Smoking in public leaves even non-smokers in Hong Kong facing serious health risks

PUBLISHED : Tuesday, 11 July, 2017, 4:47pm
UPDATED : Tuesday, 11 July, 2017, 10:10pm

Cigarette smoking definitely seems to be on the rise in Hong Kong. I commute to and from work by bus and, of late, the amount of second-hand smoke in the vicinity of bus stops has increased substantially.

There are huge rubbish bins near every bus stop, and people seem to view this as indicating a smoking spot. There have been many instances when I’ve found people smoking while waiting at the bus stops as well. Many times, people simply throw their half-smoked cigarettes in the little receptacle on top of the bins, without stubbing them out. This results in a continuous cloud of cigarette smoke billowing from the many burning stubs on top of the bins.

The other day, I found two schoolchildren hanging around a rubbish bin and one of them was about to surreptitiously pick up one of the burning stubs that someone had tossed away. Kids are, by nature, curious, and burning stubs lying within reach pose the danger of tempting them to try smoking.

Inhaling second-hand smoke is also very harmful and could lead to serious health issues down the line. Humans can be self-indulgent but usually the ill-effects are restricted to that individual.
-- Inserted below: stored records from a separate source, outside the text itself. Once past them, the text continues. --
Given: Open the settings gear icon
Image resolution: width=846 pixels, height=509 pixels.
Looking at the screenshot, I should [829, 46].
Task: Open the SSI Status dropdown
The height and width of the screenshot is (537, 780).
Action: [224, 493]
However, when it comes to smoking in public, the ill-effects are not restricted to the smoker. The negative effects of passive smoking has an impact on other people too, an impact that is scientifically proved to be tangible, measurable and, at times, permanent.

Just imposing high tobacco taxes has not really had an impact, as far as pedestrians being forced to inhale second-hand smoke goes. A legal move to increase the size of warnings on the cigarette packs has met with fierce resistance, accompanied by lobbying by tobacco executives and their lawyers.
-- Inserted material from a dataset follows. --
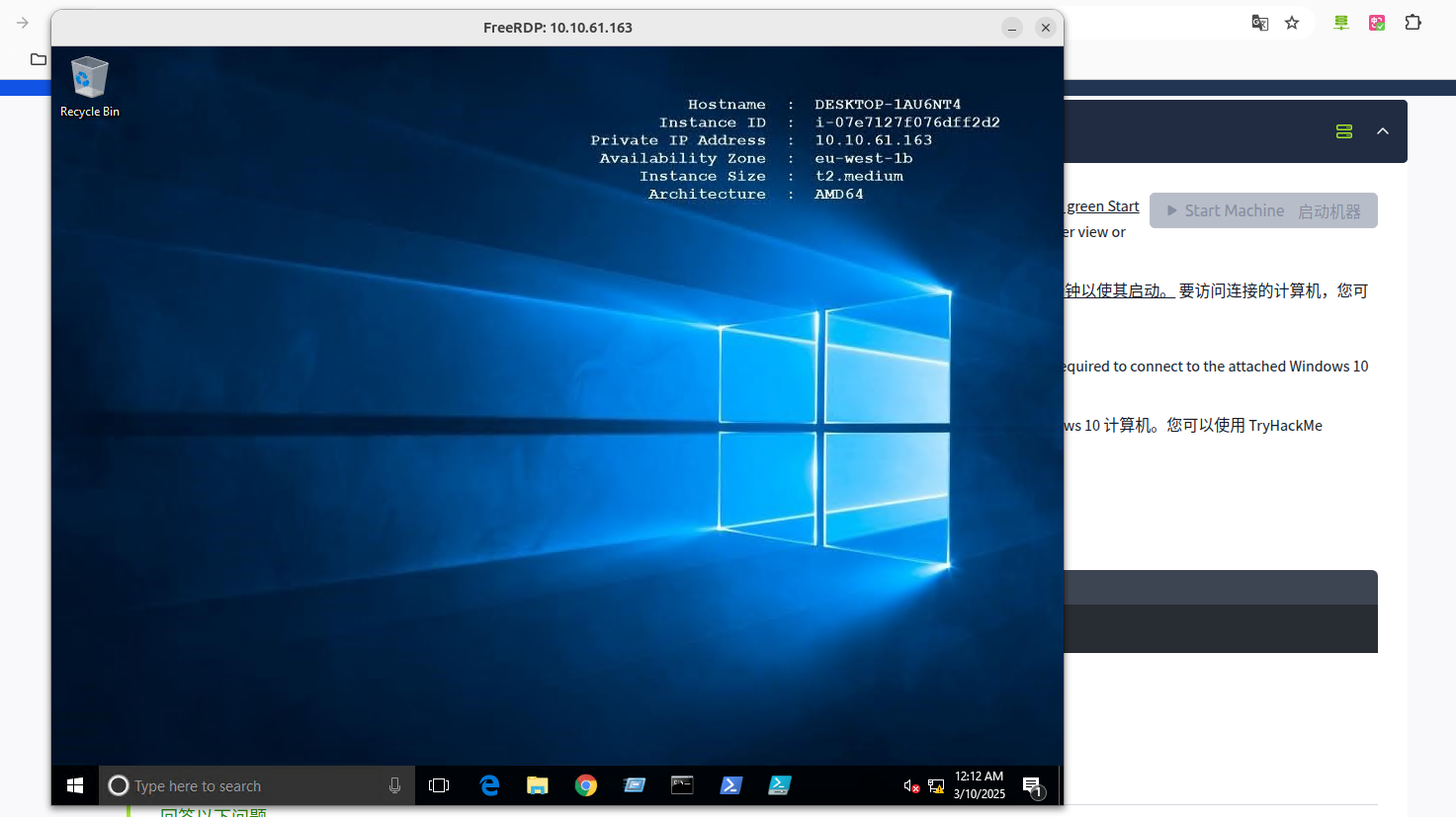Click the muted volume tray icon
The image size is (1456, 817).
click(x=911, y=786)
Many countries have enforced compulsory, graphic health warning signs covering most of the surface area of cigarette packs, along with plain packaging that reduces the effect of branding for drab-looking packs.

The government has laws in place but there needs to be efficient enforcement. When it comes to use of controlled substances like tobacco, there has to be a healthy modicum of respect on the part of users towards the health of non-users, and this is simply not going to be possible as long as effective measures are not enforced.